Wednesday, December 7, 2016

A Christmas Coda, by William Todd (2016)



Regular readers of The Jade Sphinx know of the central place Christmas holds in my life, and the paramount importance of Charles Dickens’ A Christmas Carol in my personal philosophy and worldview.  To Your Correspondent, Ebenezer Scrooge is not just a fictional character, but a friend, an example, and a terrible lesson all-in-one.  The book is my secular liturgy, my heart-laid-bare, the best reflection of my best self.  People who wish to reimagine or write a sequel do so at their peril.

There have been many continuations of A Christmas Carol since 1843, many of them created in Dickens’s own lifetime.  Most of them have been dire.  We have seen Scrooge and Sherlock Holmes, Scrooge and Cratchit taking on corrupt businessmen, a grown Tiny Tim involved in international conspiracies, Scrooge and zombies...  Sigh.  There have also been several serious literary visitations to Scrooge: for example, Robertson Davies (1913-1995), one of the great voices of 20th Century letters (if not the great voice), wrote a continuation of A Christmas Carol which is utterly indigestible.  It is almost as if the Christmas Cosmos created by Dickens is too big, too intimidating, too … honest for other writers to approach on an equal level.
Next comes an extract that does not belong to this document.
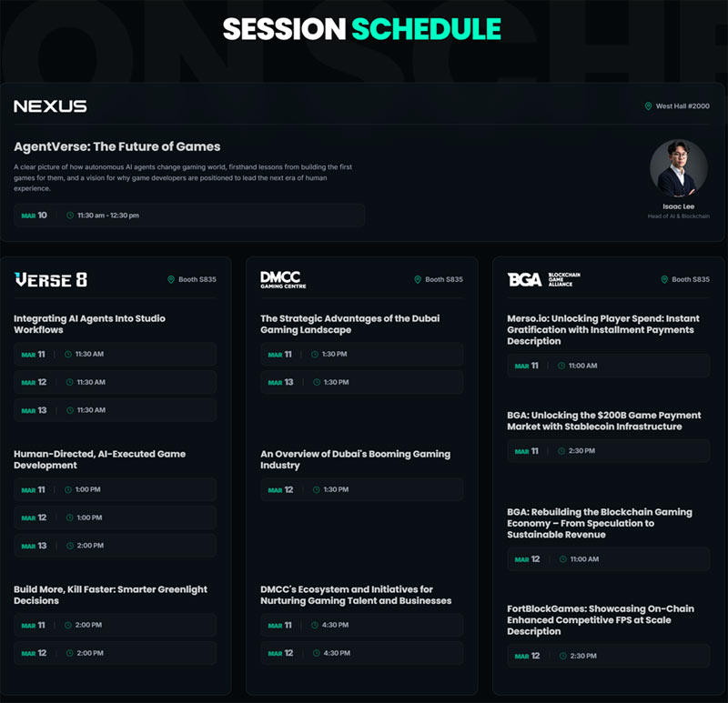Expand the Merso.io MAR 11 11:00 AM slot

coord(608,365)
So, it was with some little trepidation that I approached A Christmas Coda, just e-published by author William Todd.  Trepidation entirely unjustified, as Todd has written a wise, moving and wonderful book, fully in keeping with both Dickens and the Carol, and a worthy literary achievement in its own right.

In Todd’s novel, it is exactly one year since the events of A Christmas Carol.  Scrooge is as good as his word, and has become as good a friend, as good a master, and as good a man as he possibly can.  But … the thing that most occupies him is repaying his debt to Jacob Marley.
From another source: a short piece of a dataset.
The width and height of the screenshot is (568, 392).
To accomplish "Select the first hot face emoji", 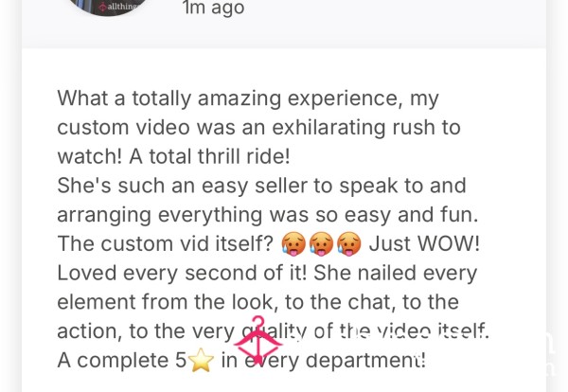I will (293, 244).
Readers versed in the Carol will remember that the visitation of the mighty Christmas Ghosts and Scrooge’s redemption were all at Marley’s intervention.  While Scrooge has his reclamation, poor Marley is doomed to walk forever fettered in chains, witnessing what he cannot share, but might have shared on earth, and turned to happiness.  Scrooge is determined to alleviate the otherworldly suffering of his late friend.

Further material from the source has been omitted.